Each record should appear again in the response exactly as it does in the original.
[MATERIALS PROVIDED Boundary: Start]
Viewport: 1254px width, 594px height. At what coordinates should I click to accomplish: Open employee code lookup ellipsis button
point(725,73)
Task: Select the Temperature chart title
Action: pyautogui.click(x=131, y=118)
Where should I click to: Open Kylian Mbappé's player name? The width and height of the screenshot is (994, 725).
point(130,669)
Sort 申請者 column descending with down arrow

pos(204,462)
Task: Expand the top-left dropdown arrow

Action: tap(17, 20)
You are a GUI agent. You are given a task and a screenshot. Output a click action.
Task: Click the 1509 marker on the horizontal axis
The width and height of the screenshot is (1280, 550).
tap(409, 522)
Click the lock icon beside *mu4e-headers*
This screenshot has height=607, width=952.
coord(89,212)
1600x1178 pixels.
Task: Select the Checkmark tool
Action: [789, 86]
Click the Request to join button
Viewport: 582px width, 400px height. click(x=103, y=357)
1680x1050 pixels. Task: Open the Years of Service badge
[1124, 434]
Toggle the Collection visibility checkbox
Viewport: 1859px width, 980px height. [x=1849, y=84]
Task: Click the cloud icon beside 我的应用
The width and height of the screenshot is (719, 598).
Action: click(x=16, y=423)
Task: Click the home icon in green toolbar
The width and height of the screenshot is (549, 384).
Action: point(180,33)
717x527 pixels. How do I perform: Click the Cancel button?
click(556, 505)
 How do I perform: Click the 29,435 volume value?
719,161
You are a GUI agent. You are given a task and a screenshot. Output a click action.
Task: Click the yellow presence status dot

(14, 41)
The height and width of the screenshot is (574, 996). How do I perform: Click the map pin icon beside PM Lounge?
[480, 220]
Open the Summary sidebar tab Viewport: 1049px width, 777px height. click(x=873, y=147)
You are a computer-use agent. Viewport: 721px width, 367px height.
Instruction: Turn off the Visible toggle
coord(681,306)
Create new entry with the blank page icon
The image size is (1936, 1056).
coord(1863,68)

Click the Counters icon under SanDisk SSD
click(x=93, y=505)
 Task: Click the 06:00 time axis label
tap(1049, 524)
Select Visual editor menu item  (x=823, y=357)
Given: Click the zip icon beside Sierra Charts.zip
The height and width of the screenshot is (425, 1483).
[MATERIALS PROVIDED Boundary: End]
**EXERCISE OUTPUT**.
Viewport: 1254px width, 594px height. At what coordinates should I click to accomplish: Open employee code lookup ellipsis button
point(725,73)
Task: Select the Temperature chart title
Action: pyautogui.click(x=131, y=118)
Where should I click to: Open Kylian Mbappé's player name? The width and height of the screenshot is (994, 725).
point(130,669)
Sort 申請者 column descending with down arrow

pos(204,462)
Task: Expand the top-left dropdown arrow

Action: tap(17, 20)
You are a GUI agent. You are given a task and a screenshot. Output a click action.
Task: Click the 1509 marker on the horizontal axis
The width and height of the screenshot is (1280, 550).
tap(409, 522)
Click the lock icon beside *mu4e-headers*
This screenshot has height=607, width=952.
coord(89,212)
1600x1178 pixels.
Task: Select the Checkmark tool
Action: [789, 86]
Click the Request to join button
Viewport: 582px width, 400px height. click(x=103, y=357)
1680x1050 pixels. Task: Open the Years of Service badge
[1124, 434]
Toggle the Collection visibility checkbox
Viewport: 1859px width, 980px height. [x=1849, y=84]
Task: Click the cloud icon beside 我的应用
The width and height of the screenshot is (719, 598).
Action: click(x=16, y=423)
Task: Click the home icon in green toolbar
The width and height of the screenshot is (549, 384).
Action: point(180,33)
717x527 pixels. How do I perform: Click the Cancel button?
click(556, 505)
 How do I perform: Click the 29,435 volume value?
719,161
You are a GUI agent. You are given a task and a screenshot. Output a click action.
Task: Click the yellow presence status dot

(14, 41)
The height and width of the screenshot is (574, 996). How do I perform: Click the map pin icon beside PM Lounge?
[480, 220]
Open the Summary sidebar tab Viewport: 1049px width, 777px height. click(x=873, y=147)
You are a computer-use agent. Viewport: 721px width, 367px height.
Instruction: Turn off the Visible toggle
coord(681,306)
Create new entry with the blank page icon
The image size is (1936, 1056).
coord(1863,68)

Click the Counters icon under SanDisk SSD
click(x=93, y=505)
 Task: Click the 06:00 time axis label
tap(1049, 524)
Select Visual editor menu item  (x=823, y=357)
Given: Click the zip icon beside Sierra Charts.zip
The height and width of the screenshot is (425, 1483).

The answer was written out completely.